DATA RECORDS:
◆ ◆ ◆ ◆

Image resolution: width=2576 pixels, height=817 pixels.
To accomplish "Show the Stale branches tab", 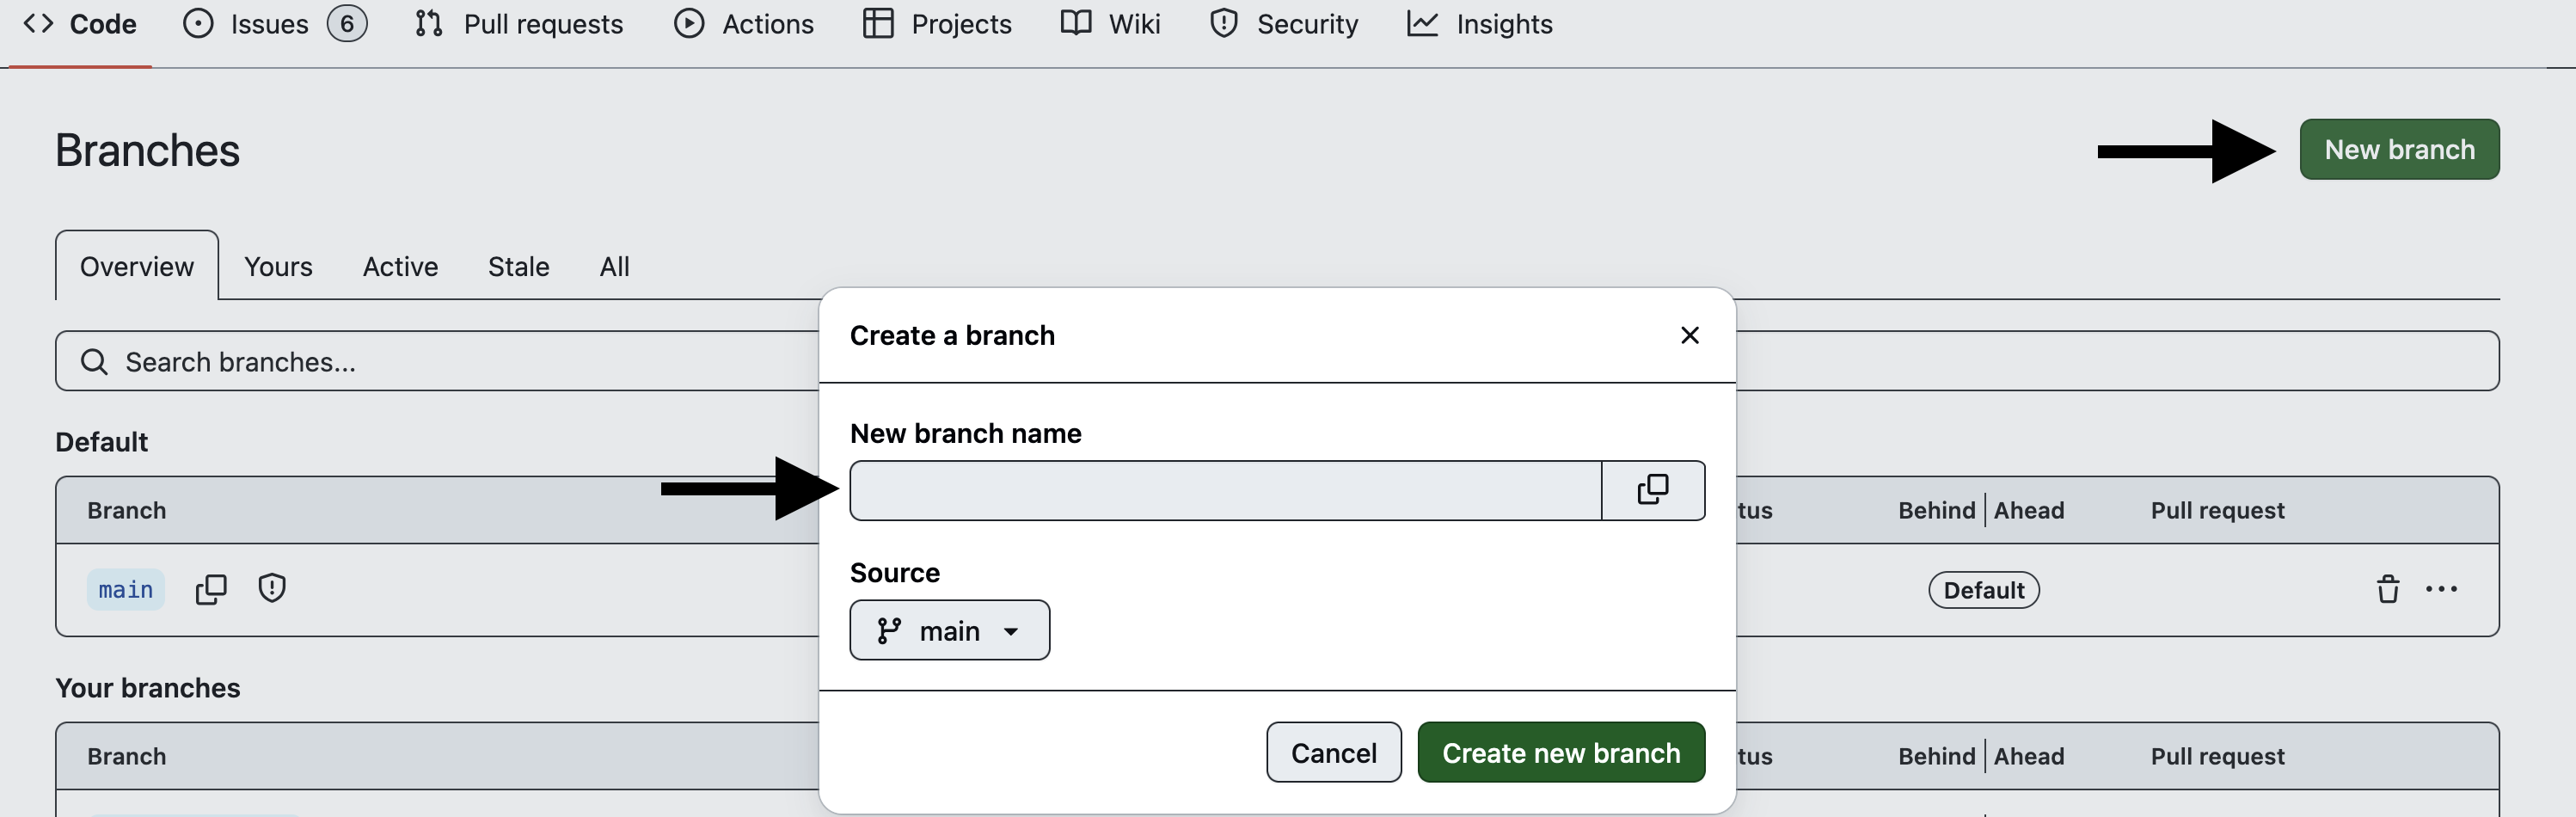I will (x=518, y=266).
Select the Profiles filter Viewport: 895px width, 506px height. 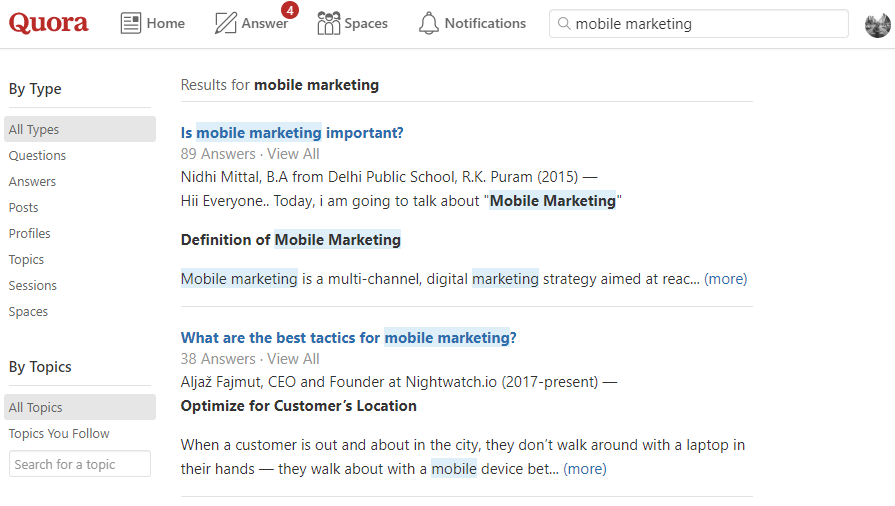(30, 234)
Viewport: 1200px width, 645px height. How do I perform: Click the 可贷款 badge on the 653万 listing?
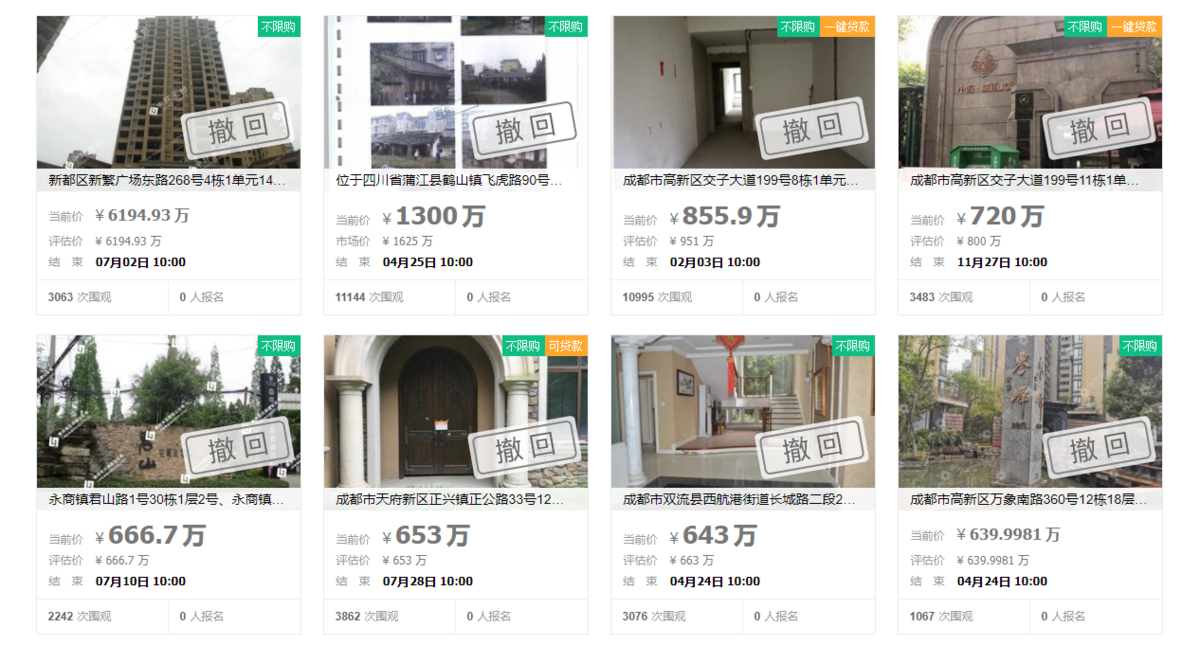(x=566, y=346)
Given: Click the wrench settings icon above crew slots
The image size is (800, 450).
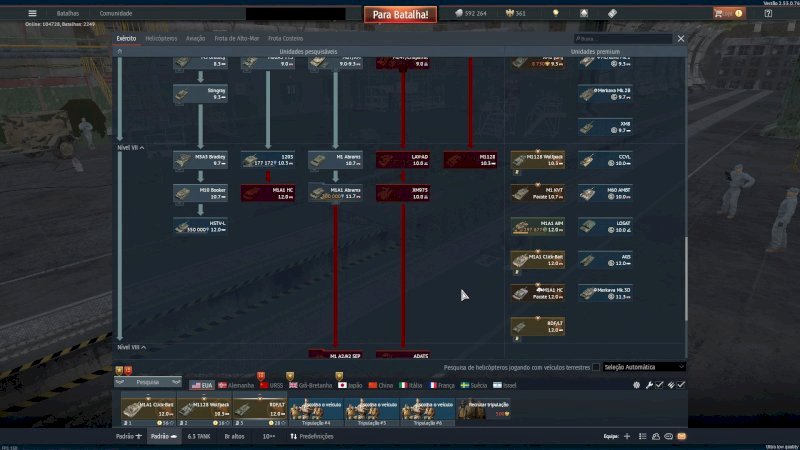Looking at the screenshot, I should 648,385.
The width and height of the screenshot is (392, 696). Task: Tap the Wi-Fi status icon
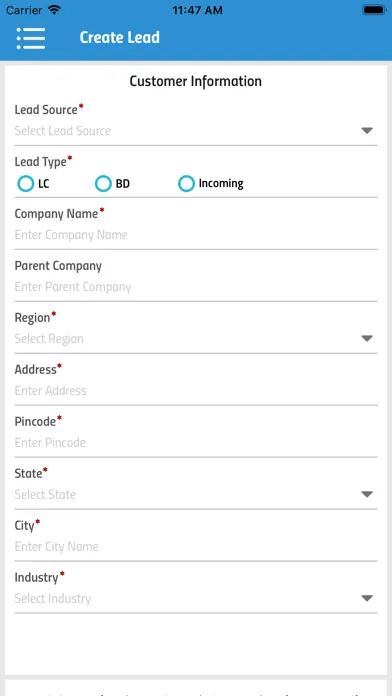[55, 10]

◆ ◆ ◆ ◆

WHAT YOU NEED TO DO:
Starting at the line that holds "The image size is (800, 450).", reproduce each line through the last one of the listing, and nothing more; the pictures stay out.

RESULT:
The image size is (800, 450).
Looking at the screenshot, I should 648,385.
The width and height of the screenshot is (392, 696). Task: Tap the Wi-Fi status icon
[55, 10]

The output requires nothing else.